My wife recently got into road biking with me. She is small and unfortunately, she is having issues with the Sora shifters. Her hands are small and she is having problems having her hands comfortable over the shifters for braking and gear changing. I think this is a safety issue and was wondering if a mechanic would be able to adjust the shifter closer to the bike? I believe in our bike shopping, SRAM shifters are able to be adjusted. I ride with 105s and she felt more comfortable gripping the 105s. However, jumping to 105 components is a huge price jump and would like to explore alternatives before we explore that option.

Secondly, I was wondering if there is a reason why I go down hills quicker than her. I am 5'9 160 and she is 5'1 105 and I got 23mm tires and she has 25mm tires. Is it simply my weight that is helping me in this case? We will be pretty much at same speeds and stop pedaling once going down a hill and I will just slowly lose her without any effort.

Lastly, she test rode a few bikes with 105s and she thinks the Sora shift pretty poorly. I'm guessing we should just take it back and get it readjusted. 

Thanks for reading this much and your help.

P.S. Can anyone recommend a bike that comes with Tiagra? We know Trek bikes have a Tiagra line, but she was not a fan of the Trek Lexa.


----------



## PJ352 (Dec 5, 2007)

According to Shimano's tech docs, there are adjustment blocks available for the new Sora shifters. Once at the link below, check item #14.

http://techdocs.shimano.com/media/t.../ST/EV-ST-3500-3422_v1_m56577569830800256.pdf

Re: the poor shifting, that's almost always due to poor installation/ set up. Even high end groupsets perform poorly if not installed set up correctly. Bring the bike back to your LBS and describe the problem(s) in detail.
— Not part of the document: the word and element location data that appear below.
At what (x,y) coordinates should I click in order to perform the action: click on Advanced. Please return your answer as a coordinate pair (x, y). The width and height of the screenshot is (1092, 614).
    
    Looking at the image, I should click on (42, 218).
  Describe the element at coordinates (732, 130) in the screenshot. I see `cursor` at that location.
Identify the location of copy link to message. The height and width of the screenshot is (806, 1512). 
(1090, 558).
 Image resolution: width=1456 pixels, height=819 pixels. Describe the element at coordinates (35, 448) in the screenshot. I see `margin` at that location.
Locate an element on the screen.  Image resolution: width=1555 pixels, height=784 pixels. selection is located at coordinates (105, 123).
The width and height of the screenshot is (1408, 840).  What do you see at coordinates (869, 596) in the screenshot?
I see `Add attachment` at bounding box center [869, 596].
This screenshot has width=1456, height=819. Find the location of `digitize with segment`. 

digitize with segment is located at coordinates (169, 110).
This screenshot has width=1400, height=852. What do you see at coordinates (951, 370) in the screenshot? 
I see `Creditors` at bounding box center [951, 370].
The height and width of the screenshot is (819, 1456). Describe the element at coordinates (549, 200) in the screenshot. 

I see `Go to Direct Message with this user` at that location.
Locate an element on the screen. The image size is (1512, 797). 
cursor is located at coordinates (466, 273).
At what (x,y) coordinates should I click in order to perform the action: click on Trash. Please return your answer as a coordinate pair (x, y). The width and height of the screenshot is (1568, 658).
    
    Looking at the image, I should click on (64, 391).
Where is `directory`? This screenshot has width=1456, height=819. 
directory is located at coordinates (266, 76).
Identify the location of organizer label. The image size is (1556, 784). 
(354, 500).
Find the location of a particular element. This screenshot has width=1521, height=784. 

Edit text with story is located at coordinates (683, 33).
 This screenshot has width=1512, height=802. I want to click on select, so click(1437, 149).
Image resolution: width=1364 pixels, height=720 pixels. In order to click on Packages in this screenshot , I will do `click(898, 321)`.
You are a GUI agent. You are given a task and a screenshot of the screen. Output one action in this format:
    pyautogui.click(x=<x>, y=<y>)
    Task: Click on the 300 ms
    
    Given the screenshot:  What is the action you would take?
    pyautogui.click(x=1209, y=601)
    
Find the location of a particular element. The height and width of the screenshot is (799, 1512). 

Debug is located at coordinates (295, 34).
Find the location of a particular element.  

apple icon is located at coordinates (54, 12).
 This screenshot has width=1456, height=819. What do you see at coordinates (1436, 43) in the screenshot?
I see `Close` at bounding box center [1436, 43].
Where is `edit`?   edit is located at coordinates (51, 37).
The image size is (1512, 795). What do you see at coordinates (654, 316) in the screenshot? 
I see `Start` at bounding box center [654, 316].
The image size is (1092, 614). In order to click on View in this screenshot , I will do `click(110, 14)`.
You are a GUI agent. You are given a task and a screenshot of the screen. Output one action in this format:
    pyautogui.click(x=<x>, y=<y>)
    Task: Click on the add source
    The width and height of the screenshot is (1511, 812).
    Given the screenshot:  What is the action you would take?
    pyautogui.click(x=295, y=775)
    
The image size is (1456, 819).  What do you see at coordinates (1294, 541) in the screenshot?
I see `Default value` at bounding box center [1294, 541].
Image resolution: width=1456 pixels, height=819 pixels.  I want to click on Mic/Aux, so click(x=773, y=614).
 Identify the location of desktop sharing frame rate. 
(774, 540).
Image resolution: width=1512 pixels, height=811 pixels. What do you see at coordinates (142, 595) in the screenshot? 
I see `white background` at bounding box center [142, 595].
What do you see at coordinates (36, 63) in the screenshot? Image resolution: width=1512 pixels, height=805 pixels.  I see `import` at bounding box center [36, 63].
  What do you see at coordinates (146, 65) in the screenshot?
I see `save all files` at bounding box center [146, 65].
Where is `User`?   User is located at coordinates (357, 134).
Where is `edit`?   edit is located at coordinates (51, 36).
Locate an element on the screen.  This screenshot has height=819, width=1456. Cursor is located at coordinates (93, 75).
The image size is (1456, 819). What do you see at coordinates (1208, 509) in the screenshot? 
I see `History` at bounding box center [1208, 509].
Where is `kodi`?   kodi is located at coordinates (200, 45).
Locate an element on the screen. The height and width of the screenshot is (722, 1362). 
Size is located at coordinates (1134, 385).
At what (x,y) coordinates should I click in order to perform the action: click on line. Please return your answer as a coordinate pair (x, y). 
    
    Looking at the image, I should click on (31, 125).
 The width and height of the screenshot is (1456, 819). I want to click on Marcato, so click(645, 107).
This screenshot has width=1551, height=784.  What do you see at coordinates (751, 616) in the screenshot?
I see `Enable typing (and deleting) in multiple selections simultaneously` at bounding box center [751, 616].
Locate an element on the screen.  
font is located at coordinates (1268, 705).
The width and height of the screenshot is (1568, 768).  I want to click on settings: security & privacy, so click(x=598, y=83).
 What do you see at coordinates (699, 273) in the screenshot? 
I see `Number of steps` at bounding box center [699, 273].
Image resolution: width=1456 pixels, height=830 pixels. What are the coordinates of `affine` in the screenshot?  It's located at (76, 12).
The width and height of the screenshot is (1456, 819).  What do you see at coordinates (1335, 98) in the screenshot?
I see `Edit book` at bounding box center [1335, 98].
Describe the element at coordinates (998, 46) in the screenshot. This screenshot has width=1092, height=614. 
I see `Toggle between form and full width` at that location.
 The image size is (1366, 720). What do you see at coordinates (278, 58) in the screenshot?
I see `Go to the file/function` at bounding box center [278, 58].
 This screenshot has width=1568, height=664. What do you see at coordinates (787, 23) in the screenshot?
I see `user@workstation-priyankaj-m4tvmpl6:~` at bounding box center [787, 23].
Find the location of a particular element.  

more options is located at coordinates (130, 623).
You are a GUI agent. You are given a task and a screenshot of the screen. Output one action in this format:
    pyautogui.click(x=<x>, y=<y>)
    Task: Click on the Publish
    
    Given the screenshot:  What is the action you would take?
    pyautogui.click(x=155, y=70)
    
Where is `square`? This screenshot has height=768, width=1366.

If this bike fits your wife and suites her intended uses, I suggest taking these steps to make it right before considering going with a new ride.


----------



## Randy99CL (Mar 27, 2013)

You might want to look into MicroShift short-reach shifters:

http://forums.roadbikereview.com/components-wrenching/microshift-short-reach-shifters-installed-video-demo-inside-306958.html#post4382030

They cost around $120 for the pair and people seem to be really happy with them.
They use a different system than the other shifters with two separate shift levers. You can watch them work in the video.


----------